* _Aufgabenstellung_
(A) Liste alle Pflanzenbezeichnungen auf, die im Fließtext über Passiflora unterhalb der Überschrift vorkommen.
(B) Dupliziere aus dem Text über Passiflora den Abschnitt, der mit den Worten "Die Coevolution von" beginnt und mit "Saison genauer anschaut." endet, ohne jede Änderung.
(C) Führe den Text über Passiflora im Anschluss an seinen letzten Satz weiter aus.

Die Coevolution von Passiflora und Heliconia Homo sapiens
Oder: Wie die Gattung Passiflora es schaffte, den Menschen zu unterwerfen…
In Deutschland verdanken Passiflora ihre Existenz allein dem Menschen. So werden Sie hier ausgepflanzt, überstehen harte deutsche Winter
und mehr noch, der Mensch hilft als Bestäuber fleißig mit, um noch mehr Nachkommen potenter im deutschen Klima zu machen. Selbst die
schöne Herbstzeitlose steht der Passionsblume zu Diensten und erzeugt mit Hilfe Ihres Giftes Colchicin tetraploide Passiflora, die noch
kräftiger in Wuchs und Blüte sind.
Wie jedoch schafft es eine einfache Gattung, so viele Individuen unserer Art seinem eigenen Willen zu unterwerfen? Das Geheimnis der
Unterwerfung wird offensichtlich, wenn man sich die schrittweise Entstehung der Sucht über die Saison genauer anschaut.
Ende Herbst.

[Datensätze zum Auffinden angezeigter Elemente]
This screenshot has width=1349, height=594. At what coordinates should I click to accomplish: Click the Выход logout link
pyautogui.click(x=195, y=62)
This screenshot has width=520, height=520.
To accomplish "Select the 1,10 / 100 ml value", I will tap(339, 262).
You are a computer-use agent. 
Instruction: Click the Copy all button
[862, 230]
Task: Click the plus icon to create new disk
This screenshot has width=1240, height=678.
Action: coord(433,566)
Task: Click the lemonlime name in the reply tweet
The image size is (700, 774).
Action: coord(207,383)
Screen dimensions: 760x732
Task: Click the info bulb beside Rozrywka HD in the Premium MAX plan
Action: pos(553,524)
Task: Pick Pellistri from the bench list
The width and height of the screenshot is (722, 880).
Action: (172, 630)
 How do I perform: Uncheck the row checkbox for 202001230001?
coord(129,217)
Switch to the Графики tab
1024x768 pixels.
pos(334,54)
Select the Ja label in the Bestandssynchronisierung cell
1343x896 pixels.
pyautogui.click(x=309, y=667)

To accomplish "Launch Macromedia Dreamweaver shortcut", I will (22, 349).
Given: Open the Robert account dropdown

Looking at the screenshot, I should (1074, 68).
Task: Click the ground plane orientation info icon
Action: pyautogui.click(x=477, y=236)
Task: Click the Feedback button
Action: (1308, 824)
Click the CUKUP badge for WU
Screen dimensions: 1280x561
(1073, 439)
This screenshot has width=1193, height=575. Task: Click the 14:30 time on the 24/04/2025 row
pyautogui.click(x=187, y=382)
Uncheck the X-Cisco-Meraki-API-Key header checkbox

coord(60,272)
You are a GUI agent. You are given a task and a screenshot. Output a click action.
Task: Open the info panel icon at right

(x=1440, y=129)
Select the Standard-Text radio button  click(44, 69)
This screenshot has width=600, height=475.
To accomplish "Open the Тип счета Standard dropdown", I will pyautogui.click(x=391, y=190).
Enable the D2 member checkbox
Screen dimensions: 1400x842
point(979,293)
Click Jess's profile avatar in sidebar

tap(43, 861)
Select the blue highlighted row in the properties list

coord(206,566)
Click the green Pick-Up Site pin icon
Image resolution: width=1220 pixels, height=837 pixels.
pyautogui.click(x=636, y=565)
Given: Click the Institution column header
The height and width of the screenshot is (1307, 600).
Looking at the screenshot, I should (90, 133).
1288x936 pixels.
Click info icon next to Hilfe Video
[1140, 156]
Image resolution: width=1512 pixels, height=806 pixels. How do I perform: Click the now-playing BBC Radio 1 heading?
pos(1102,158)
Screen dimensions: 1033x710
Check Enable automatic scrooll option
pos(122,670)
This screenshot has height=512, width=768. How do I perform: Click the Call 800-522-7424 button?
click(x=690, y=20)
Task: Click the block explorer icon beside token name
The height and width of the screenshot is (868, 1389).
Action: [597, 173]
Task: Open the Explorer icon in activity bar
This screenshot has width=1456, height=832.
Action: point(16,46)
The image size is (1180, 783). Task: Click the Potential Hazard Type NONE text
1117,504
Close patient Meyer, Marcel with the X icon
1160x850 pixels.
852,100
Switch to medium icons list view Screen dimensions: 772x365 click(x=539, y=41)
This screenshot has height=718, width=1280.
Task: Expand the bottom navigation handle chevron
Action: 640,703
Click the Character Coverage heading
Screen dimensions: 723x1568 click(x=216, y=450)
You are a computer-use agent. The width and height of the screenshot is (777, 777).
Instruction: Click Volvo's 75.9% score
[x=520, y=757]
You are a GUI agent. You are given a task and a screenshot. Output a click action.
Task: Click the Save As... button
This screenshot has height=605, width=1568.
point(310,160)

* _Lösungen_
(A) Passiflora, Herbstzeitlose, Passionsblume

(B)
Die Coevolution von Passiflora und Heliconia Homo sapiens
Oder: Wie die Gattung Passiflora es schaffte, den Menschen zu unterwerfen…
In Deutschland verdanken Passiflora ihre Existenz allein dem Menschen. So werden Sie hier ausgepflanzt, überstehen harte deutsche Winter
und mehr noch, der Mensch hilft als Bestäuber fleißig mit, um noch mehr Nachkommen potenter im deutschen Klima zu machen. Selbst die
schöne Herbstzeitlose steht der Passionsblume zu Diensten und erzeugt mit Hilfe Ihres Giftes Colchicin tetraploide Passiflora, die noch
kräftiger in Wuchs und Blüte sind.
Wie jedoch schafft es eine einfache Gattung, so viele Individuen unserer Art seinem eigenen Willen zu unterwerfen? Das Geheimnis der
Unterwerfung wird offensichtlich, wenn man sich die schrittweise Entstehung der Sucht über die Saison genauer anschaut.

(C)
Die schlimmste Zeit für den Passiflora-Enthusiasten. Bewaffnet mit Schere und Machete, man munkelt, dass einige sich hierfür sogar vorher
Mut antrinken müssen (s. weiter unten im Text), geht es den geliebten Passis an den Leib. Mindestens die Hälfte der Ranken schneidet man
ab und versucht so viele Stecklinge wie möglich zu stecken, in guter Hoffnung, im nächsten Jahr neue Tauschpartner für neue Passis zu
finden. Anschließend geht man auf die Jagd nach Überwinterungsplätzen. Dies ist die gefährlichste Zeit für die normalen Zimmerpflanzen,
denn Ihnen geht es mitunter als erstes an den Kragen und sie müssen ihren sonnigen Stellplätzen weichen. Schnell muss der Enthusiast
aber feststellen, dass die Fensterbänke im letzten Jahr massiv geschrumpft sind. So geht man auf weitere Stellplatz-Jagd. Beliebte Opfer
sind die Eltern, die in einem ohnehin zu großen Haus wohnen, Freunde, Nachbarn, Treppenhäuser von Nachbarn, Garagen von Nachbarn,
ach ja, das Büro hat ja auch so große Südfenster…
Winter.
Während der täglichen Visite stellt man fest, dass die Kellerüberwinterer unter dem chronischen Lichtmangel leiden. Kurzerhand bestellt
man im Internet eine Natriumdampflampe und installiert sie. Nur wenige Tage später fällt den Nachbarn auf, dass es aus dem Keller ständig
leuchtet. Von da an dauert es nur noch eine kurze Zeit, bis sie sich die Frage stellen, woher ihnen diese gelappten Blätter, die der
durchgeknallte Nachbar nebenan züchtet, bekannt vorkommen. Mitten im Winter steht dann die Polizei vor der Tür und bittet um eine
Untersuchung der privaten Pflanzenzucht.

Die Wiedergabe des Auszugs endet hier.